By Daniel Matthews.
What’s your focus? Are you all about e-commerce, harnessing the Internet for most of your sales, and with an obligatory storefront?
Or do people flock to your physical location, and your website points them there? The reason I ask is this: Where you make your sales informs your point-of-sale (POS) marketing.
If you type in “POS marketing” in Google, most of the search results focus on traditional, physical location POS. But, today, you can’t ignore e-commerce. If you do, you’re missing out on a big piece of pie.
The important thing is to optimize marketing for both e-commerce and traditional POS.
Let’s look at an industry where physical POS is typically the norm. The food industry immediately jumps to mind: People shop for groceries in stores, they dine out at restaurants. But according to Washington State University’s Carson College of Business, food e-commerce is taking off. A quarter of American adults have bought specialty foods online, and meal subscription startup Blue Apron has a $500 million valuation.
For an e-commerce startup, POS is entirely online, turning the traditional definition of POS on its head.
So, the business that optimizes POS marketing for both physical and digital stores will achieve the highest ROI. Let’s take a closer look.
Physical POS Marketing
In an article for MediaPost, Joseph Gelman and Marcus Koch make a fine point when they say, “Marketers should avoid the pitfall of selecting marketing programs based on what has worked in the past.” They recommend customizing POS marketing to each particular location, and aligning it with brand identity.
POS marketing is about every aspect of the shopper’s in-store experience, including layout, appearance, promotions, salespeople, and even the POS system itself. Great marketing will ensure customer don’t abandon their cart, that they potentially buy more than what they came for, and that they will come back because of a positive experience.
It’s important to understand shopper behavior when you’re optimizing in-store marketing. The University of Alabama Birmingham recommends using Big Data for small business. According to research from UAB’s Collat School of Business, data on customer preferences can help you boost sales and loyalty, and help tailor promotions for better results.

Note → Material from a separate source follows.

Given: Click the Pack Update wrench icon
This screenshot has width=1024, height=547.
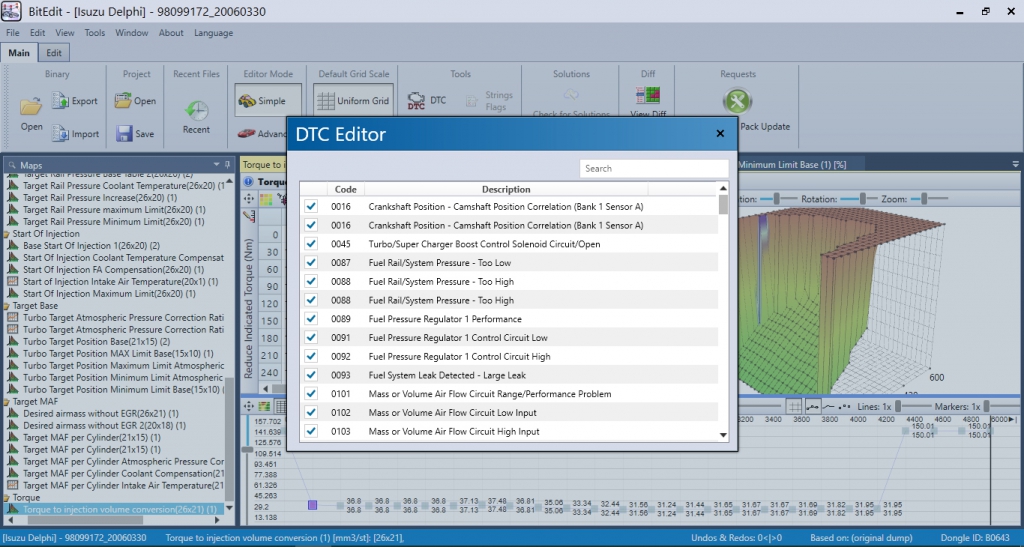Looking at the screenshot, I should (737, 101).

Supermarkets use customer data to determine the layout of the store. They segment demographics based on location, analyze data on location-based customer preferences, and then use analysis to determine how to organize the store. But analysis of this sort isn’t limited to the big guys. A program such as Canopy Labs can help predict customer behavior and sales trends.

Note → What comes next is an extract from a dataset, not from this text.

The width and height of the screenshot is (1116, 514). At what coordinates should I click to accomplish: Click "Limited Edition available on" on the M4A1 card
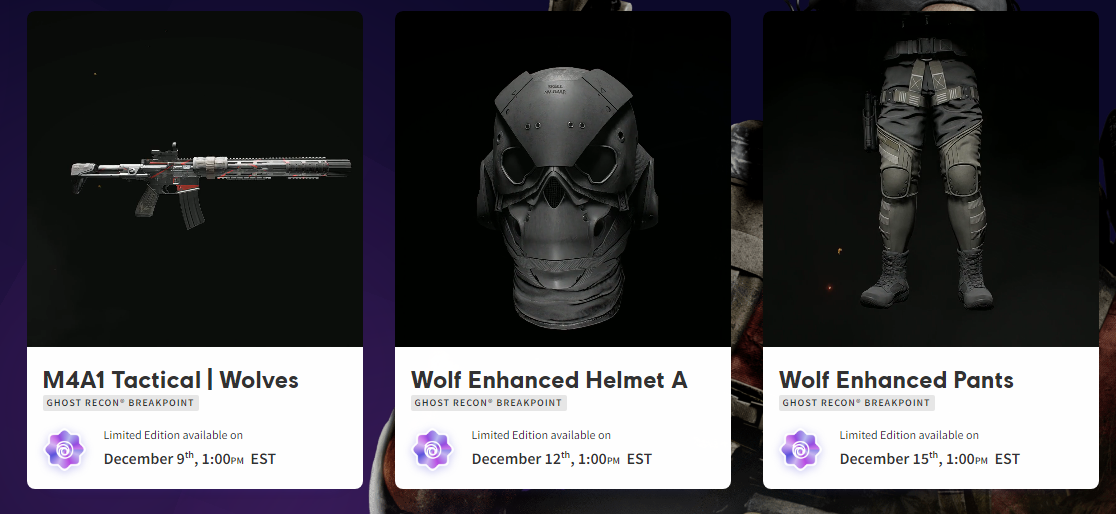173,435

You don’t have to have fancy software to do this. As Square points out, a POS system for small business has sales analytics to help you determine what’s working well and what isn’t. You can tailor promotions, sales team focus, and store setup to boost sales of low-performing products. You can also include email marketing to customers who volunteer their email address, basing your promotions, once more, on what’s doing well and what isn’t. You can also offer deals on what they like, if the customer is starting to drift and you want them back.
In-store marketing can readily take advantage of things like data and sales analytics; those aren’t just for e-commerce.

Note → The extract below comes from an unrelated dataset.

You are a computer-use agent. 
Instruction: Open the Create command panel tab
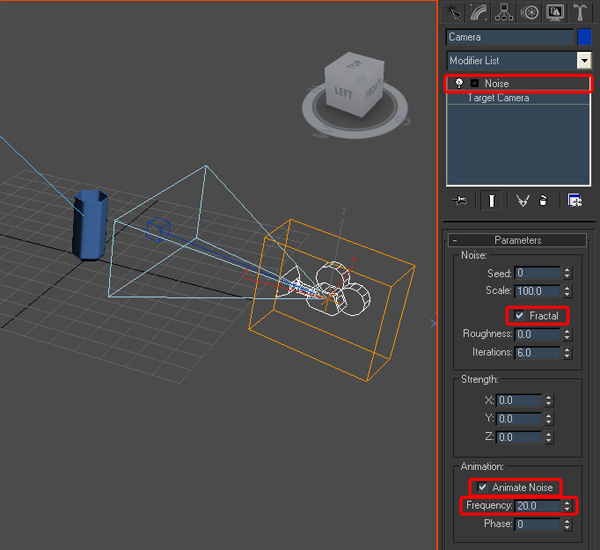click(454, 13)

Now let’s consider the e-commerce side.
E-Commerce POS Marketing
In the e-commerce world, POS is called user experience (UX). That’s because people don’t think of the website as a physical space in which a sale is taking place. Granted, a website isn’t physical, but other than that how is there not a “point-of-sale” happening?
Users comes to your e-commerce site with the prospect of buying something. Along the way, the seriousness of their intent and their experience with the site determine whether they make the purchase.
Your external marketing efforts help influence seriousness of intent. But once those efforts lead people to your website, it’s about funneling them to a sale.
Doing so might be as simple as analyzing what you place “above the fold” of a Web page. Above the fold, originally a journalism term, is what the reader sees on the screen before they scroll down.
The content above the fold should…
- Tell the user what your brand, and by extension, your website, is all about
- Tell the user where they’re located on the website
- Show the user where to go now
The first thing the user sees should be a visually arresting representation of your brand. Don’t crowd it. Present the product, your brand name, and an easily navigable menu. Here’s an example from Artifact Uprising:
Note how you’re immediately drawn in by the visual. The brand message appears directly below the image. You know that Artifact Uprising prints photos from the simple, “Your photos, in print” message. And there’s a call to action right there next to the visual, so the user knows where to go if interested.
Once you’ve funneled them to product page, the visual quality continues, and there’s more descriptive content on what you’re offering—why it’s good, what its superior qualities are, what it costs, etc. All that is the equivalent of the salesperson’s pitch:
Once users click on the final call to action, the rest of the process must smoothly walk them through the purchase. Any hiccups, including slow loading times, could cause them to abandon their cart.
All in all, the entire e-commerce site is your point-of-sale, with branded pages, captivating images, concise messages, easy navigation, and accessible calls to action. Finally, digital payment must be up-to-date with options such as PayPal, member account, and one-time payment.
POS Marketing Gives Them What They Want
“The best way to make money in business is to not be in business to make money,” SEO specialist Robin Burton writes. Giving the customer what they want will make your POS marketing successful. Analyze your target audience’s buying trends, and customize your POS accordingly.
Your company’s product is what your audience wants and needs. Focus on making that value salient, and the product easily accessible. It will sell itself.